Masri suddenly appeared disoriented. ‘Did I also tell you that Suluang’s Kopassus are trying to find and kill them?’

‘Yes,’ said the PM.

Masri looked around nervously, unsure of what he might or might not have said when he was lying outside the embassy. ‘General Suluang sent Kopassus to the crash site to secure it; to remove evidence of missile damage, and to ensure there were no witnesses. There were two survivors.’

Niven realised that his own mouth was slack. He swallowed. The general’s confession was an astonishing window on desperation. He fought back the desire to sneeze and gave his nose a good blow into a tissue instead.

The Australians had agreed amongst themselves before the videoconference that they would not reveal to the general the dispatch of SAS troops to Sulawesi.

There was silence in the room.
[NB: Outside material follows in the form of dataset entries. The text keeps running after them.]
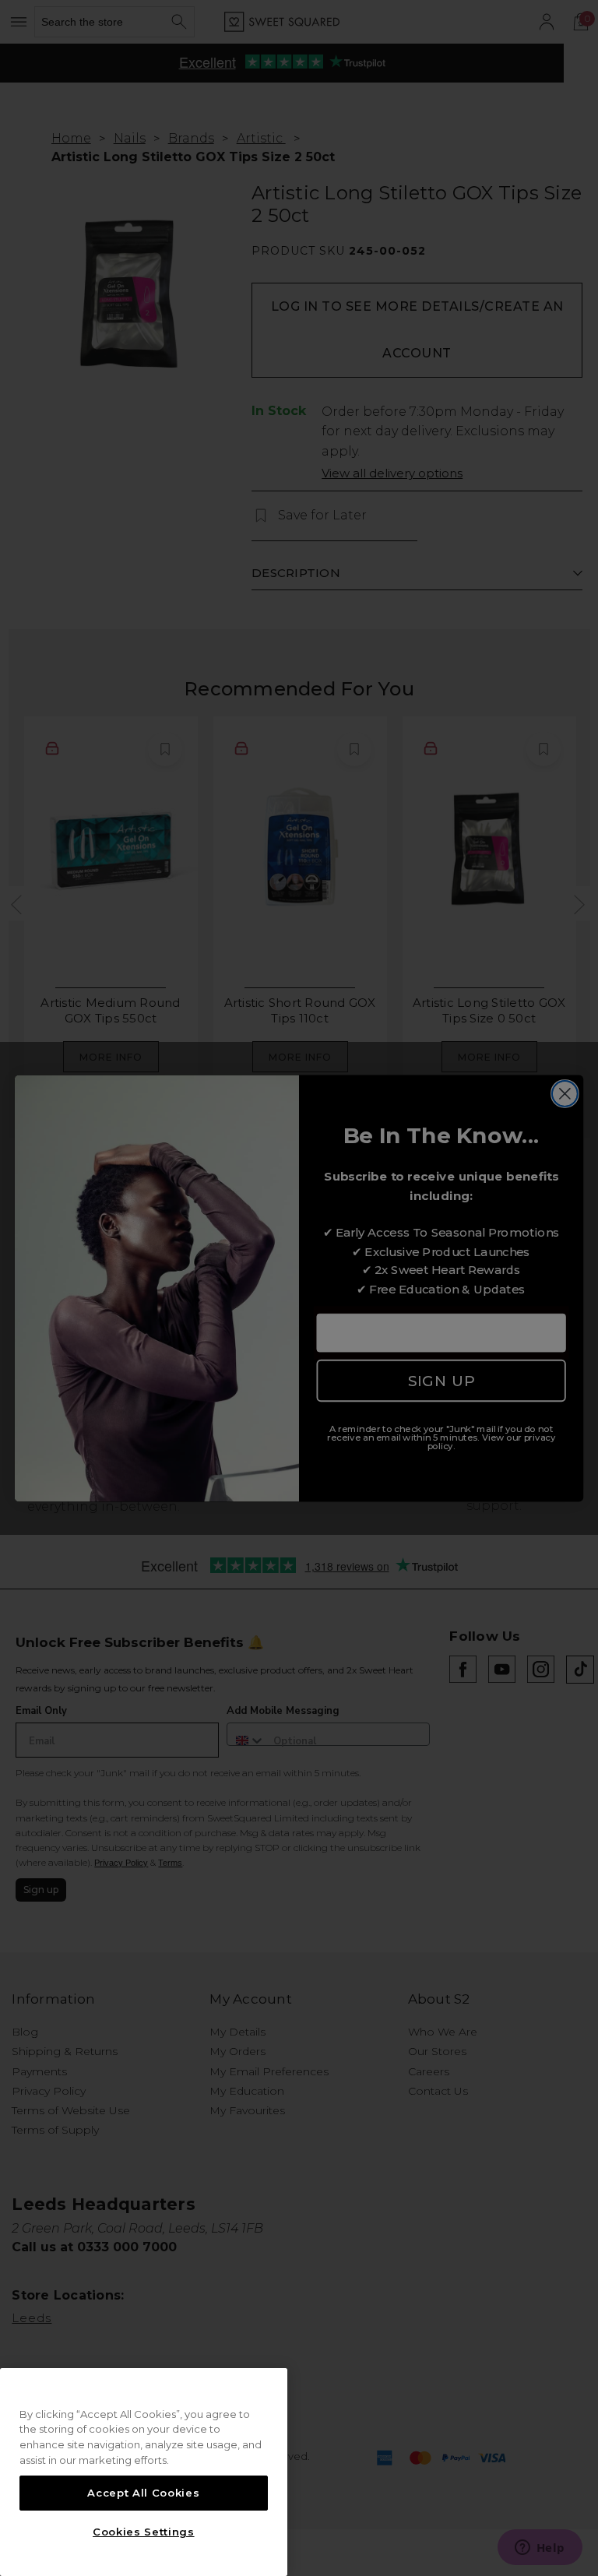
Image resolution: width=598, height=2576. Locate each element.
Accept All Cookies (143, 2492)
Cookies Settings (144, 2531)
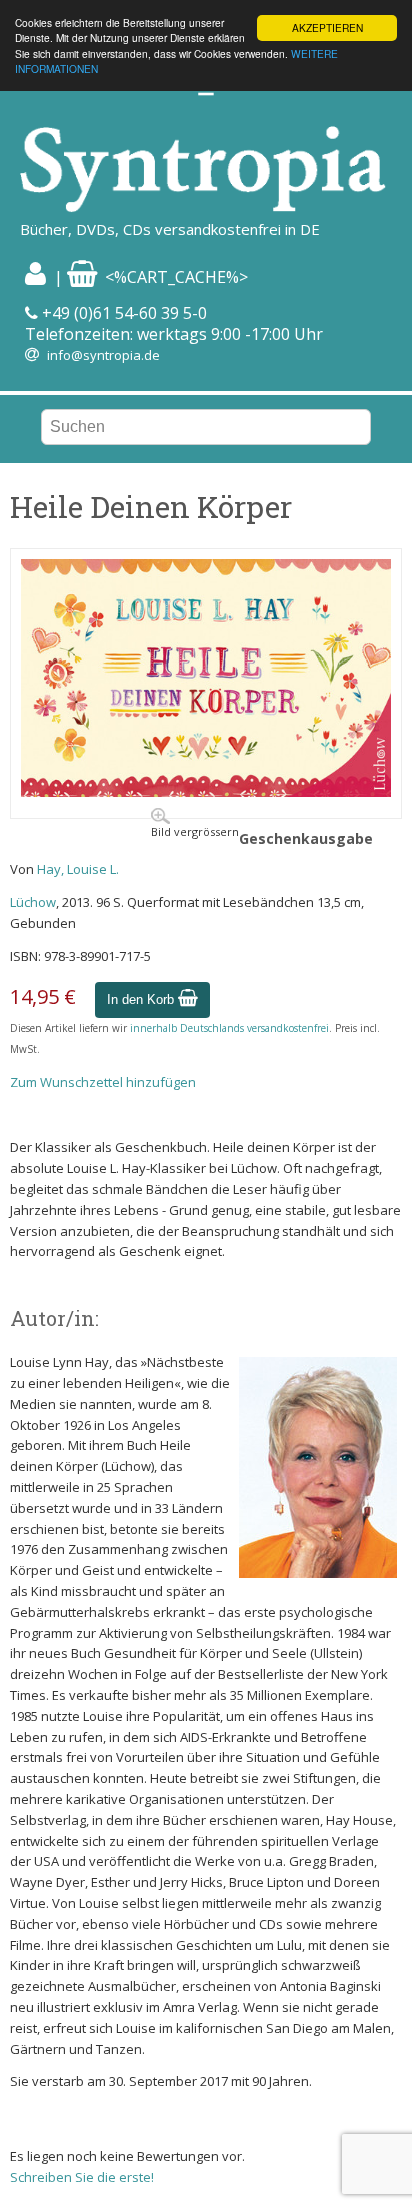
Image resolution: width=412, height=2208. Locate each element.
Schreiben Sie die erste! (82, 2177)
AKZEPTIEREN (327, 27)
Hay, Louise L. (78, 869)
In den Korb (142, 999)
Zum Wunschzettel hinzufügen (103, 1082)
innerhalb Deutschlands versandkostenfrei (229, 1028)
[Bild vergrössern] (206, 792)
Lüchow (33, 902)
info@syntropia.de (103, 355)
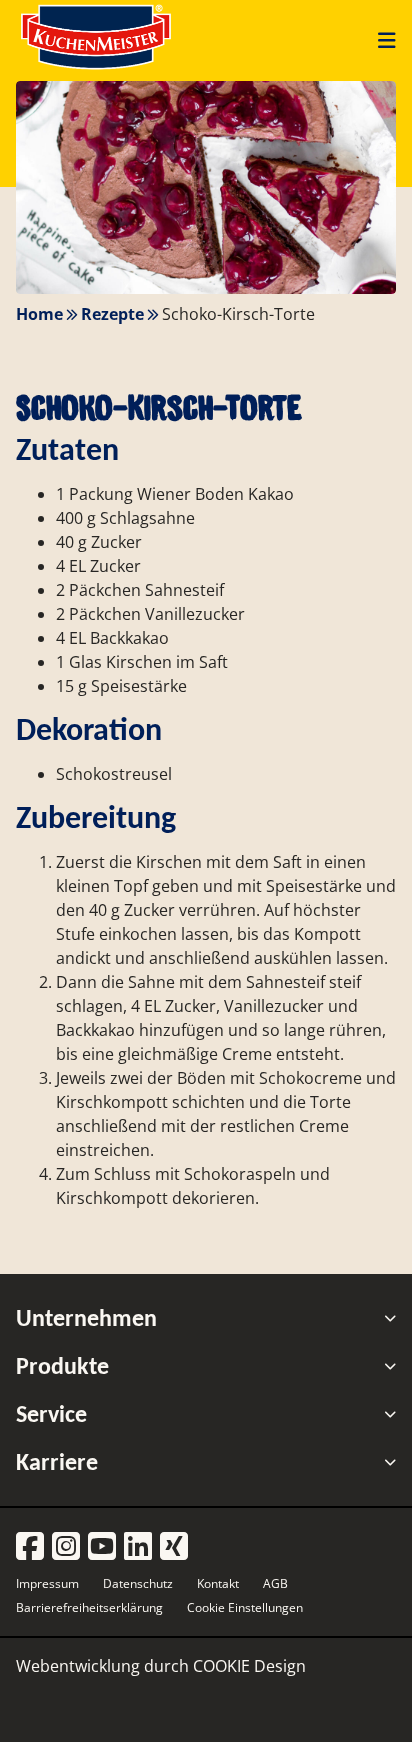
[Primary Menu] (379, 40)
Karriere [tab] (57, 1462)
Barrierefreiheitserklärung (89, 1607)
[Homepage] (96, 68)
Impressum (47, 1583)
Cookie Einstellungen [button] (245, 1607)
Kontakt (218, 1583)
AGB (275, 1583)
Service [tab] (51, 1414)
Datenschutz (138, 1583)
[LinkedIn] (138, 1547)
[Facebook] (30, 1547)
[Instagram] (66, 1547)
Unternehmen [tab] (86, 1318)
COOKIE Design (249, 1666)
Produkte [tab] (62, 1366)
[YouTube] (102, 1547)
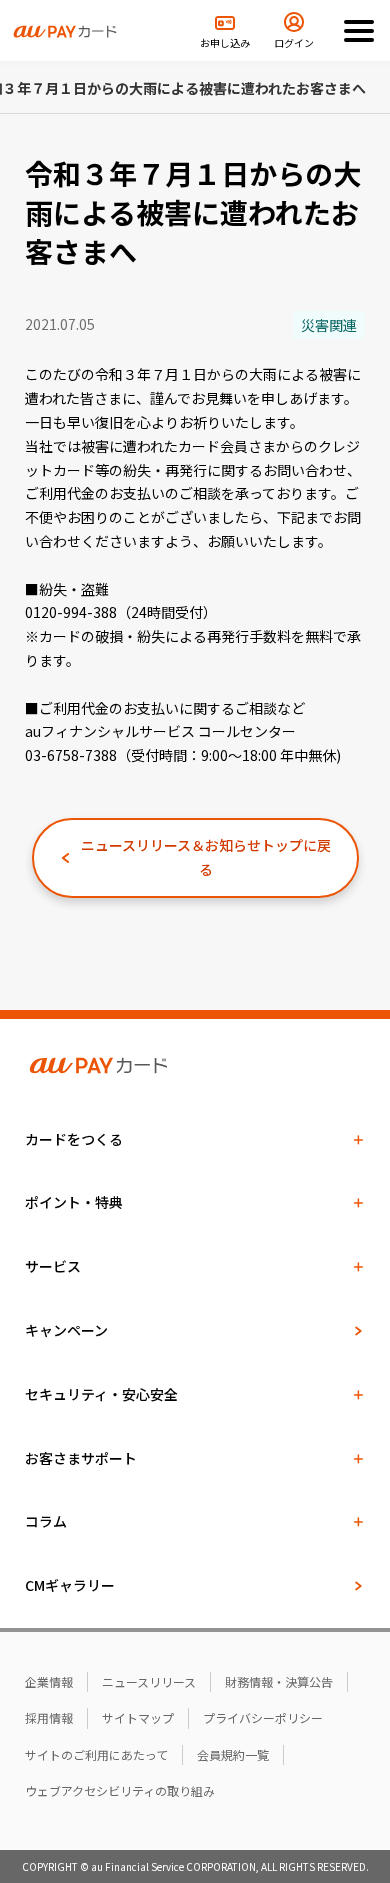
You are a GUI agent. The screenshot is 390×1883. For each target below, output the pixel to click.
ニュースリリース (149, 1681)
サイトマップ (138, 1717)
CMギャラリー (70, 1585)
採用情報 (49, 1717)
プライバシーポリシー (263, 1717)
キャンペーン (66, 1330)
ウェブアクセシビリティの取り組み (120, 1790)
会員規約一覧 (233, 1754)
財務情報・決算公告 (279, 1681)
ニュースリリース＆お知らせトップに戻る (206, 857)
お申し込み (225, 42)
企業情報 (49, 1681)
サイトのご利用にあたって (96, 1754)
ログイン (294, 42)
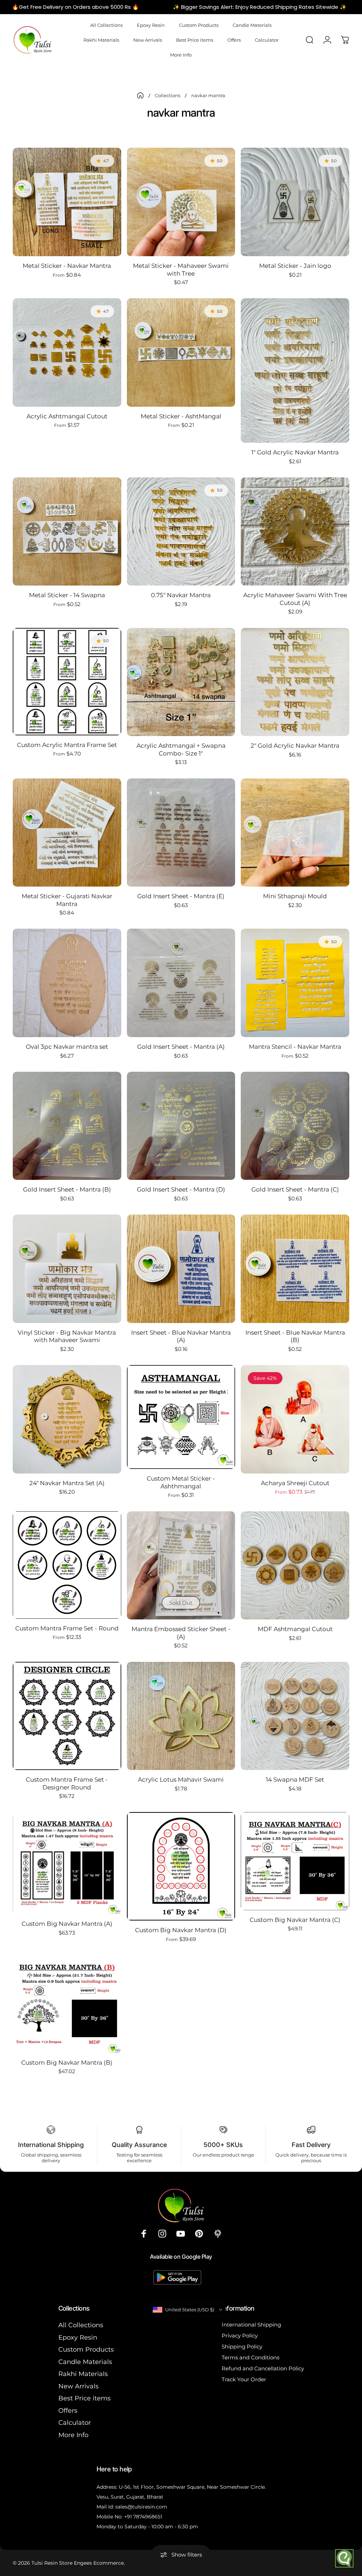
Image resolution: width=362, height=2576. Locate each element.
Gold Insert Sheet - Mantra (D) (181, 1189)
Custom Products (86, 2349)
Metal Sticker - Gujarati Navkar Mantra (67, 899)
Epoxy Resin (77, 2337)
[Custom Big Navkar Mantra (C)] (295, 1861)
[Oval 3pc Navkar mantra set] (67, 983)
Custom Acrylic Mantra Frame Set (67, 744)
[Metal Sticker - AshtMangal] (181, 352)
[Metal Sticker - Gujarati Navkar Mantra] (67, 832)
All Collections (80, 2325)
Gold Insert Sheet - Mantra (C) (295, 1189)
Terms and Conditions (250, 2357)
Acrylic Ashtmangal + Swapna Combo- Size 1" (181, 749)
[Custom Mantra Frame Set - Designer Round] (67, 1716)
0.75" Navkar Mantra (181, 595)
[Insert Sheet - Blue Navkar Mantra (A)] (181, 1269)
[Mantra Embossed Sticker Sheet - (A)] (181, 1565)
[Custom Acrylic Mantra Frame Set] (67, 681)
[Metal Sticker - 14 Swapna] (67, 531)
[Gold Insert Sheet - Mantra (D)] (181, 1126)
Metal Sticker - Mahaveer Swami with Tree (181, 269)
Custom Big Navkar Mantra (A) (67, 1923)
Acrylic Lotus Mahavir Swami (181, 1779)
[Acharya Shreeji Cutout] (295, 1419)
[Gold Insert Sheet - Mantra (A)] (181, 983)
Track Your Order (244, 2379)
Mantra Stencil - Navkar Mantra (295, 1046)
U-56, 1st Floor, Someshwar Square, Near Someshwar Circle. (192, 2487)
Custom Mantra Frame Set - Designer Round (67, 1783)
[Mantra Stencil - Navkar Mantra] (295, 983)
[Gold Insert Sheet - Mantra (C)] (295, 1126)
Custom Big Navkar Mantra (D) (181, 1930)
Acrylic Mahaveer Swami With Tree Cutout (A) (295, 598)
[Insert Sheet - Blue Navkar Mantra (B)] (295, 1269)
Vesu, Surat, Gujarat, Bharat (130, 2497)
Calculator (74, 2423)
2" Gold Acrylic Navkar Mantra (295, 745)
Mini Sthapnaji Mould (295, 896)
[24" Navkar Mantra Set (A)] (67, 1419)
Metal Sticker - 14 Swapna (67, 595)
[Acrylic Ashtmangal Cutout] (67, 352)
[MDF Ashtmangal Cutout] (295, 1565)
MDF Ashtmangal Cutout (295, 1629)
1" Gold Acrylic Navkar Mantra (295, 452)
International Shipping (251, 2324)
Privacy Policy (240, 2335)
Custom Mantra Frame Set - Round (67, 1628)
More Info (73, 2435)
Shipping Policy (242, 2346)
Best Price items (84, 2398)
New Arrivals (78, 2386)
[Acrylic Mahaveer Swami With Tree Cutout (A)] (295, 531)
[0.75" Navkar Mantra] (181, 531)
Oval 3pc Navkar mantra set (67, 1046)
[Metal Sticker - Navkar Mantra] (67, 202)
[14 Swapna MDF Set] (295, 1716)
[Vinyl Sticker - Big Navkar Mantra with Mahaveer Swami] (67, 1269)
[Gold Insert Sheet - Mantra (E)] (181, 832)
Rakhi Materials (83, 2374)
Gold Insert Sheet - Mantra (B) (67, 1189)
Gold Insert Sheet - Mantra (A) (181, 1046)
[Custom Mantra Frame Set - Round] (67, 1565)
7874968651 (147, 2516)
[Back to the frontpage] (140, 95)
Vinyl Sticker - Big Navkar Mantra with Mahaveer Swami (67, 1336)
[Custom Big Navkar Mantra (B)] (67, 2004)
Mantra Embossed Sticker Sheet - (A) (181, 1632)
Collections (167, 95)
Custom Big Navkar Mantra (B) (66, 2062)
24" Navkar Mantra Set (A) (67, 1483)
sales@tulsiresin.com (141, 2507)
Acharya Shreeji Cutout (295, 1483)
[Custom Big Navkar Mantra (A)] (67, 1863)
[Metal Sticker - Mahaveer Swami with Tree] (181, 202)
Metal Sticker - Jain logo (295, 265)
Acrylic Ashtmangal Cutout (67, 416)
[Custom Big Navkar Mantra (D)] (181, 1866)
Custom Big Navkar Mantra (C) (295, 1919)
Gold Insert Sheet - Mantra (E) (180, 896)
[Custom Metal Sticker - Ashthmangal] (181, 1417)
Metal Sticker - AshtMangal (181, 416)
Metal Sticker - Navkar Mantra (67, 265)
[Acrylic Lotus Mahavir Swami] (181, 1716)
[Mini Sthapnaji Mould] (295, 832)
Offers (67, 2411)
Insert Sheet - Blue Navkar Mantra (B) (295, 1336)
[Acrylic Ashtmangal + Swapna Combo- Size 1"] (181, 682)
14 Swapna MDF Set (295, 1779)
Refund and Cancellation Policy (263, 2368)
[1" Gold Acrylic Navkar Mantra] (295, 370)
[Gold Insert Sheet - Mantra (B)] (67, 1126)
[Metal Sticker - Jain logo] (295, 202)
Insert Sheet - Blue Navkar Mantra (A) (181, 1336)
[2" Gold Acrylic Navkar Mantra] (295, 682)
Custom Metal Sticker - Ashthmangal (181, 1482)
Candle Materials (85, 2362)
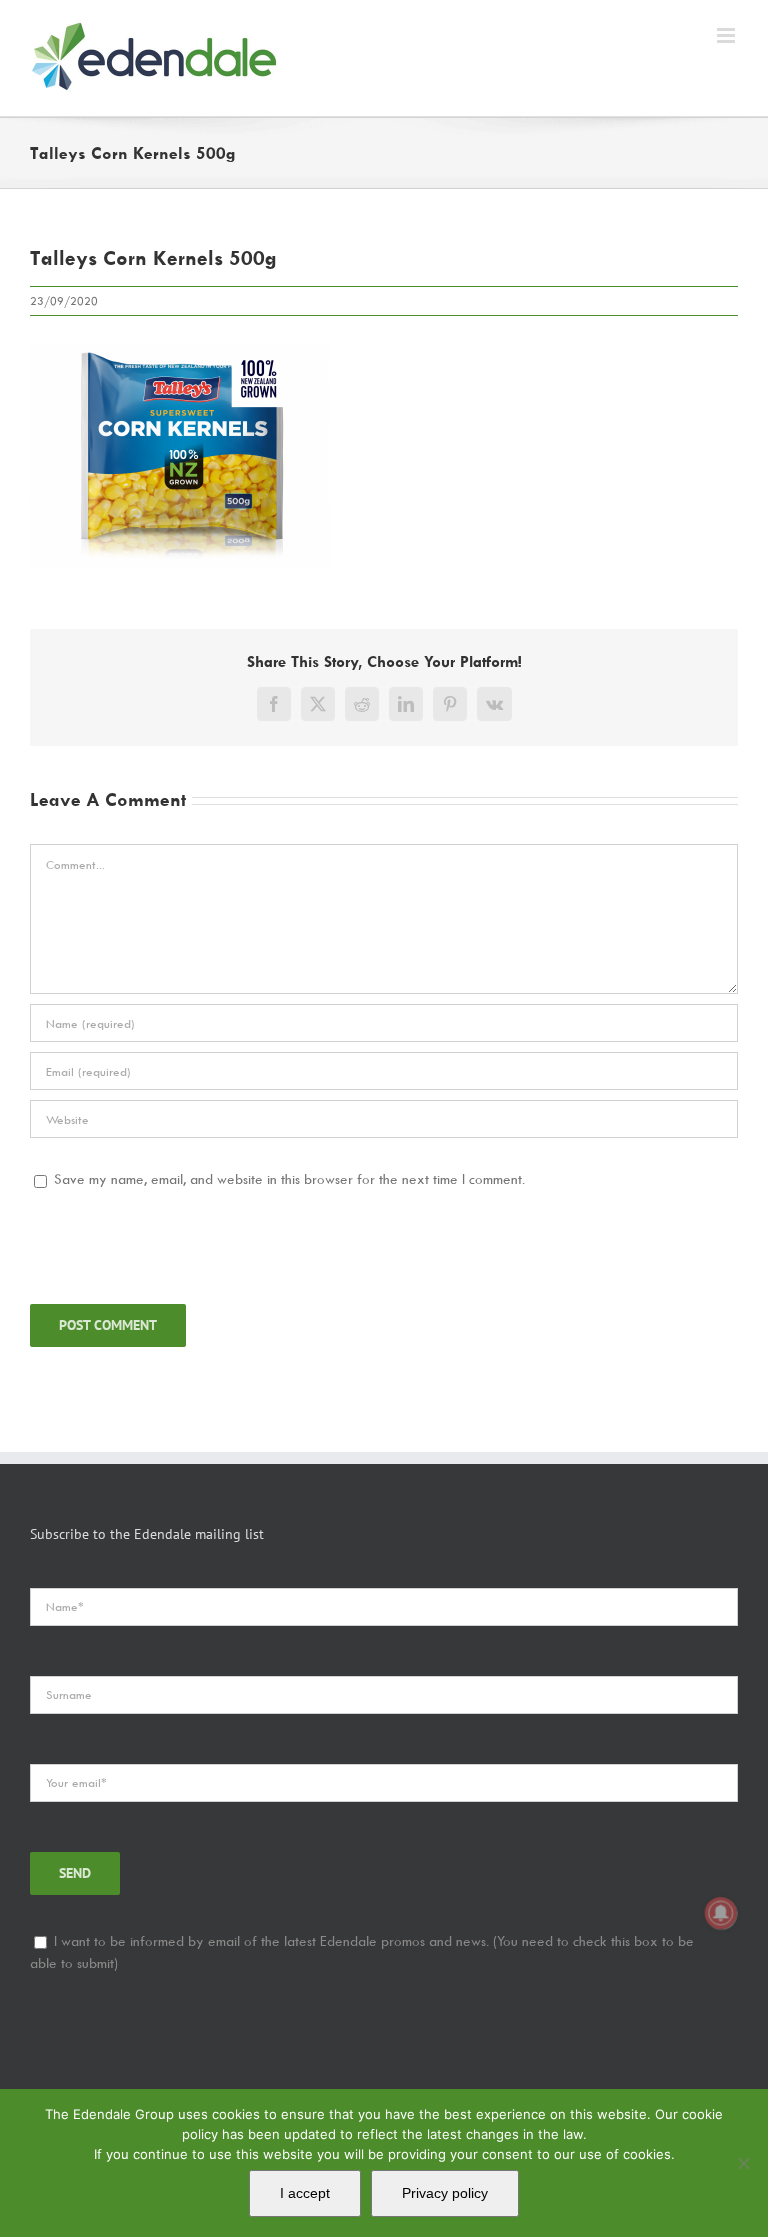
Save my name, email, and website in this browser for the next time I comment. (289, 1178)
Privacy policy (445, 2193)
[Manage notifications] (721, 1913)
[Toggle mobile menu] (727, 35)
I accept (305, 2193)
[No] (743, 2163)
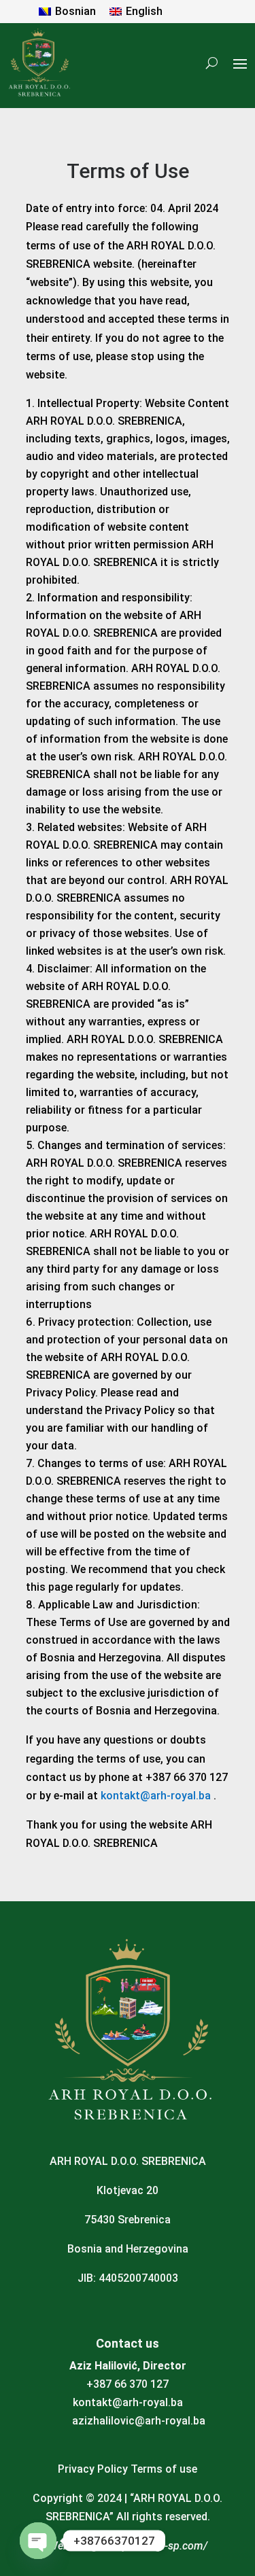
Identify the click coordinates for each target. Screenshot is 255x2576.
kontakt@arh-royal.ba (156, 1795)
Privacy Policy (93, 2469)
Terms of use (164, 2469)
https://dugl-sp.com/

The general sat propped up in bed facing the camera, the bruised skin on his round, smooth face turned the consistency of putty by the videocamera’s resolution. His eyebrows drooped over soft brown eyes and, despite the heavy bandage covering most of his head, the overall effect was surprisingly avuncular. Mao – Niven was aware of the general’s nickname, and he could see the similarity. It was a friendly face. But appearances could be deceptive.

‘Roger, I think we need to talk things over here for a bit,’ said Blight, trying to get his head around some of the practical issues now facing Australia and, more specifically, the men gathered with him in front of the monitor.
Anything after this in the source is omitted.